I suppose you need to change this section:

Code:

		} else {
			// Prompt for owner password
			szTpmPasswd = GETPASSWD(_("Enter owner password: "), &pswd_len, FALSE);
			if (!szTpmPasswd) {
				logMsg(_("Failed to get password\n"));
				goto out_close;
			}
		}

Instead of GETPASSWD, just use a fixed value or an argv value.

abhinav_student · 01-29-2020, 01:13 AM

Thanks berndbausch.

You provided me a great guidance. Assigning fixed value or an agrv value haven't worked but by making some changes in the header files they worked.

I have one more question, can we compare a system command(for e.g. content of "ifconfig") with an existing file in our system in C program?

If possible could you please help me with the logic?

berndbausch · 01-29-2020, 03:45 AM

What do you mean by "compare"? Do you want to understand if they are equal? If so, one solution would be to use the system call to run the command, redirecting output to a file. Then compare that file to the existing file.

abhinav_student · 01-29-2020, 06:21 AM

Thank You

abhinav_student · 01-31-2020, 03:30 AM

Hi,

I have a C program to compare two files(for e.g. "compare.c").

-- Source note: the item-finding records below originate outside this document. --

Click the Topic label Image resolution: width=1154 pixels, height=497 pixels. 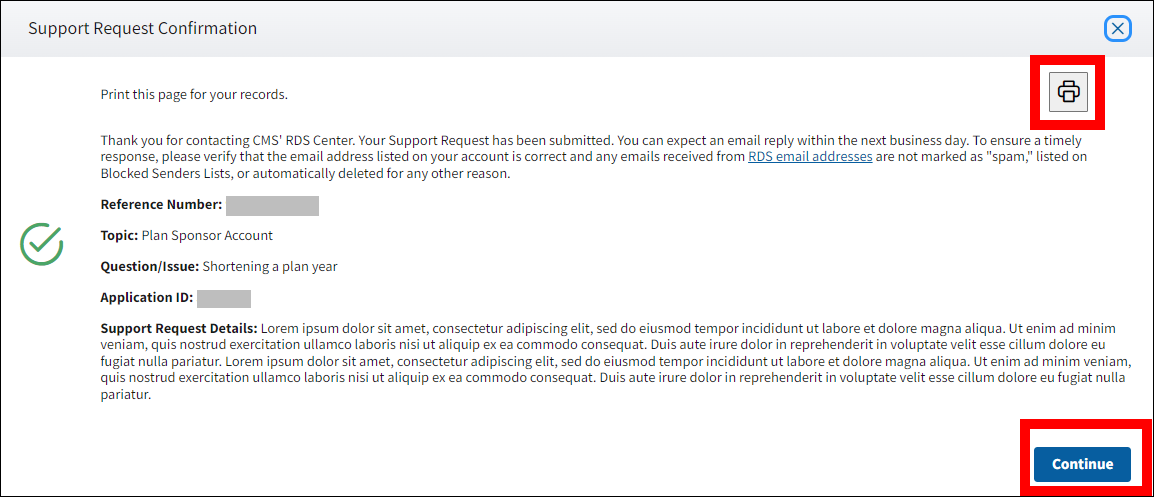pyautogui.click(x=119, y=236)
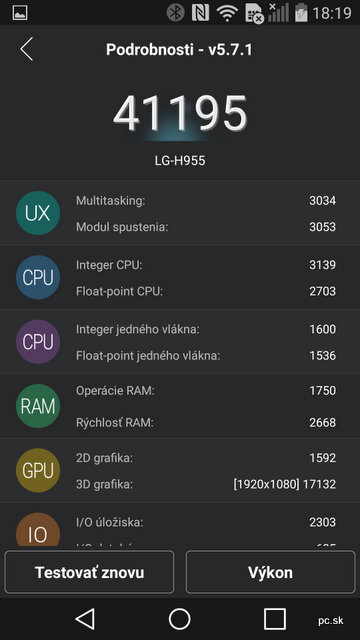Screen dimensions: 360x640
Task: Select the teal UX category icon
Action: pos(38,213)
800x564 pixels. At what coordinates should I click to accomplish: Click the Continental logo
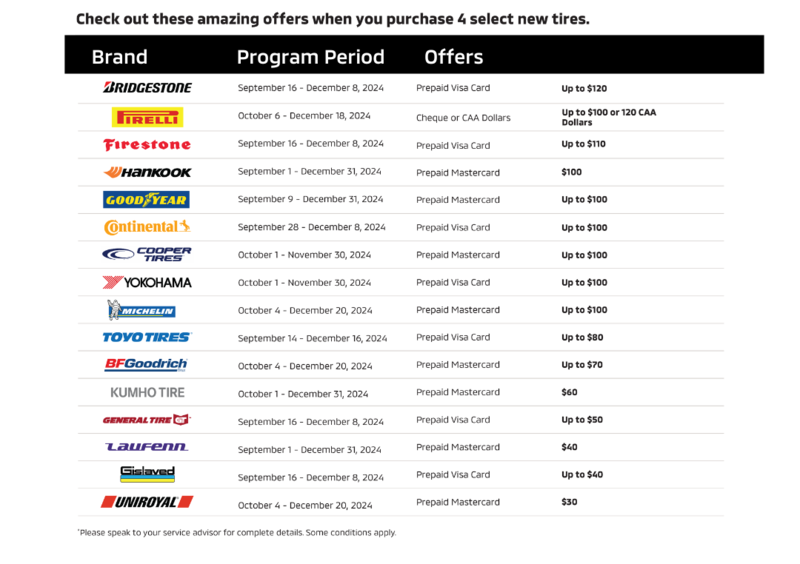click(147, 227)
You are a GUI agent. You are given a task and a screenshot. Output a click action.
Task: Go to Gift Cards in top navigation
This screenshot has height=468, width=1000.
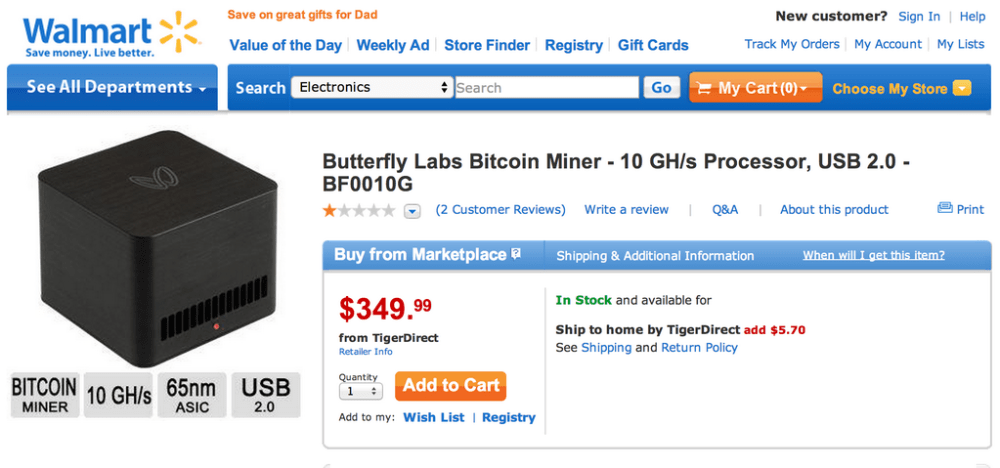pos(653,45)
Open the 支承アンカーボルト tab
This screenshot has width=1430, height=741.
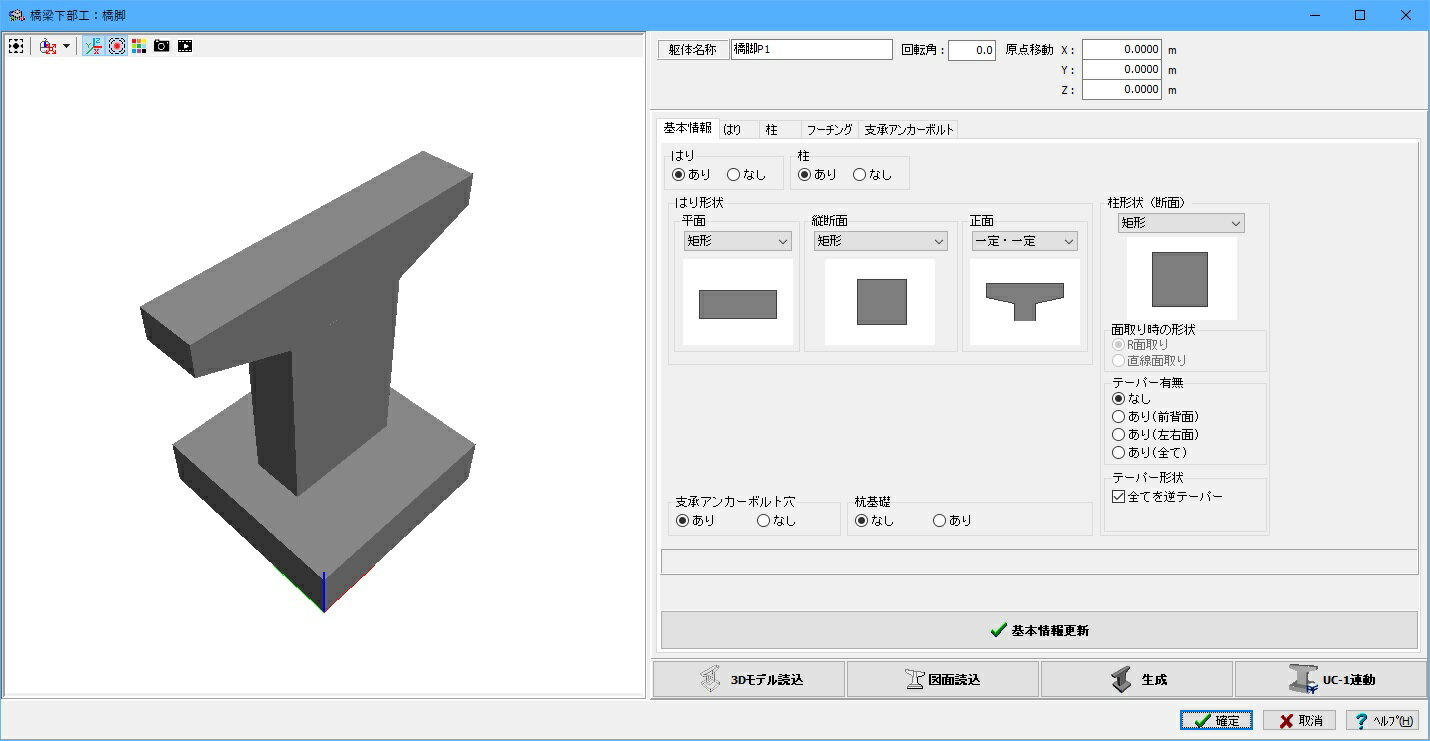point(909,130)
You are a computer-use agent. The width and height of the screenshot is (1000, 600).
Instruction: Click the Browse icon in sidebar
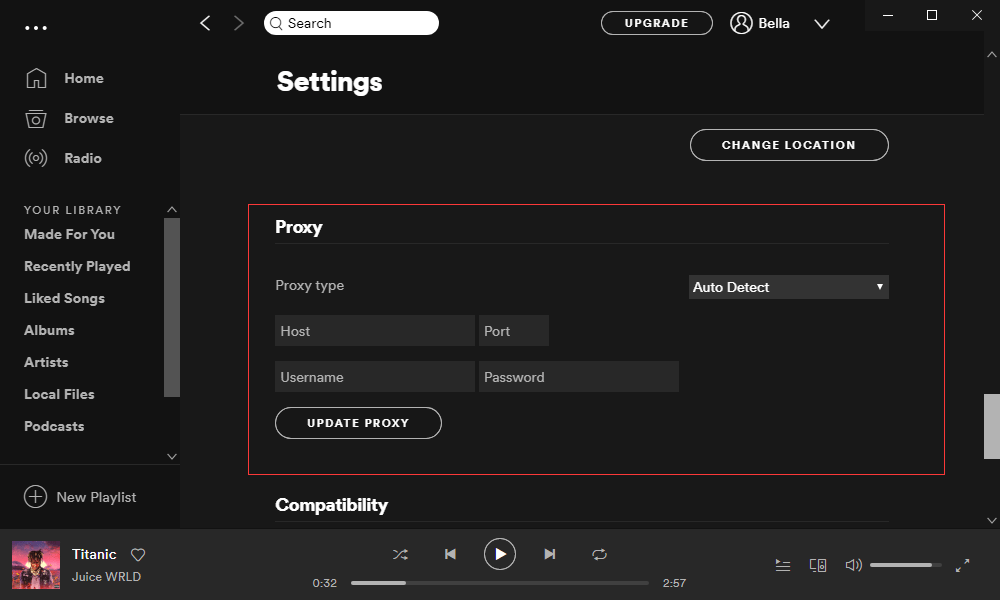click(x=37, y=118)
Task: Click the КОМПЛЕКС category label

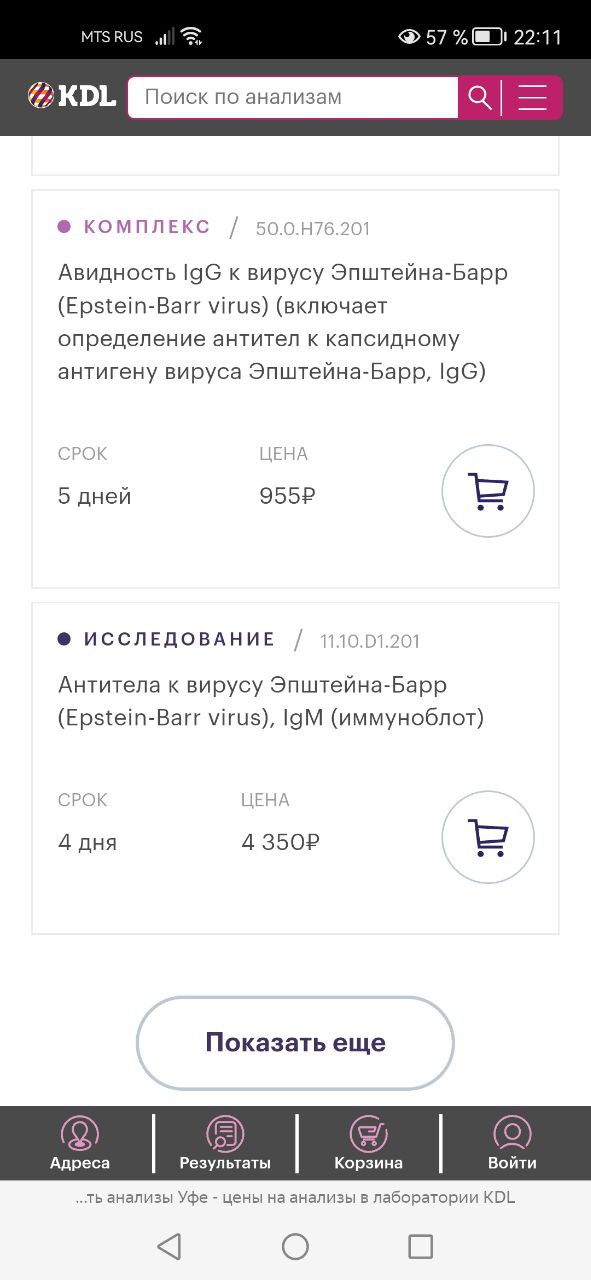Action: click(x=147, y=227)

I want to develop a kernel module where I can call this C program("compare.c"). Could you please tell me how to do this. I am new to kernel module.

berndbausch · 01-31-2020, 04:07 AM

I have never written a kernel module, but an internet search comes up with plenty of instructions.

abhinav_student · 01-31-2020, 06:05 AM

I did the same but unable to filter useful content.